| Source passage |
▬▬▬
With some clarification and refinement from the talk-au list (see below), I take this to mean the Bureau grants permission to use data not directly related to their core affairs (i.e. numerical and interpretive meteorological reporting) such as ftp://ftp.bom.gov.au/anon2/home/ncc/metadata/sitelists/stations.zip, provided that:
- Appropriate attribution is given the Australian Bureau of Meteorology,
- Stating that permission has been granted to use said data, and
- A reference is included to the Bureau's copyright page: http://www.bom.gov.au/other/copyright.shtml.
Possible Automation
Whilst awaiting the Bureaus response to my request for permission to use their data, I created an early form of the script reproduced below, with a view to providing some degree of automation. The key opportunity for initially merging nodes already entered into OpenStreetMap revolved around the existence within many of the records of the "wmo:id" tag. Of course there was a catch: elsewhere in the Bureau website lie buried several warnings similar to:
Some stations also possess a World Meteorological Organization (WMO) station number. The WMO number is different to the Bureau of Meteorology number. It also uniquely specifies a station at any given time but can be reassigned to another station if the new station takes priority in the global reporting network. Only selected stations will have a WMO number. Significant stations may maintain their WMO number for many decades.
- This example taken from "Notes on these metadata - Station Number", bottom of fourth page.
This means that matching records based on WMO station identifier alone may not lead to expected results.
Testing The Water
Upon request from the talk-au list I prepared a sample bag of changes, including at least one example from each category I intended to handle.
Feedback and Recommendations
Having a few other eyes view the samples described below certainly helped:
- Change/improve attribution style.
- The former "source:note" attribution is now performed by a pair of tags; a descriptive "attribution" tag (varies slightly according to merge case), and a fixed "attribution:url" tag, which always directs to the Bureau of Meteorology copyright web page.
- Make use of bounding boxes.
- The XAPI extract of potentially matching pre-existing OSM monitoring_station nodes is now performed within a bounding box determined dynamically bases upon the geographical spread of the stations listed by the Bureau. This mainly entailed rearranging the former internal order of operations within the script and adding a scan/sort/extract extrema on each of the latitude and longitude columns of the Bureau's station list (which covers both continental Australia, Antarctica, and neighbouring island chains as far north as e.g.the Marshall Islands.)
- Exclude obsolete stations.
- One of the sample sites I chose for demonstration turned out to have closed in 1973. The Bureau data showed this, but the original script had omitted to check for this. It does now.
▬▬▬
| Data excerpt |
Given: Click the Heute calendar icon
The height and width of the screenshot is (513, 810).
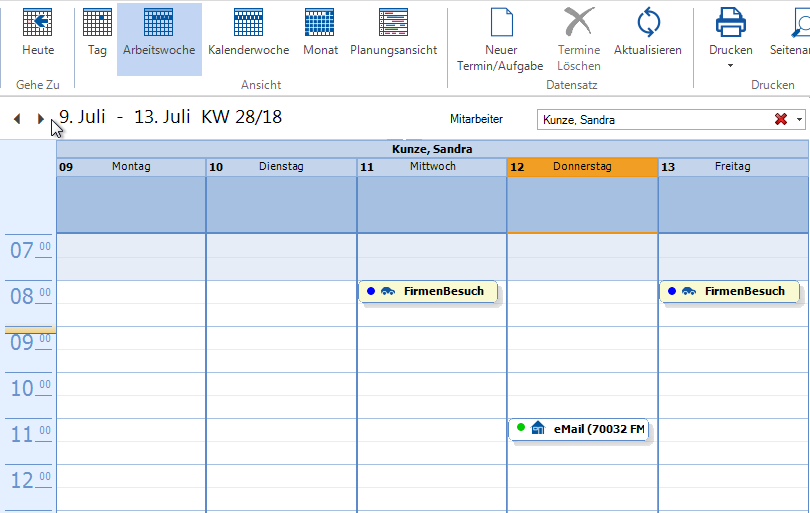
▬▬▬
| What you will do |
1/ From the station-import text, list every OpenStreetMap tag name that appears in quotation marks.
2/ Reproduce the station-import text, everything from "Testing The Water" down to "copyright web page.", renaming "talk-au list" as "talk-au mailing list" wherever it occurs.
The material bears no relation to the station-import text.

| Solution set |
1/
wmo:id
source:note
attribution
attribution:url

2/
Testing The Water
Upon request from the talk-au mailing list I prepared a sample bag of changes, including at least one example from each category I intended to handle.
Feedback and Recommendations
Having a few other eyes view the samples described below certainly helped:
- Change/improve attribution style.
- The former "source:note" attribution is now performed by a pair of tags; a descriptive "attribution" tag (varies slightly according to merge case), and a fixed "attribution:url" tag, which always directs to the Bureau of Meteorology copyright web page.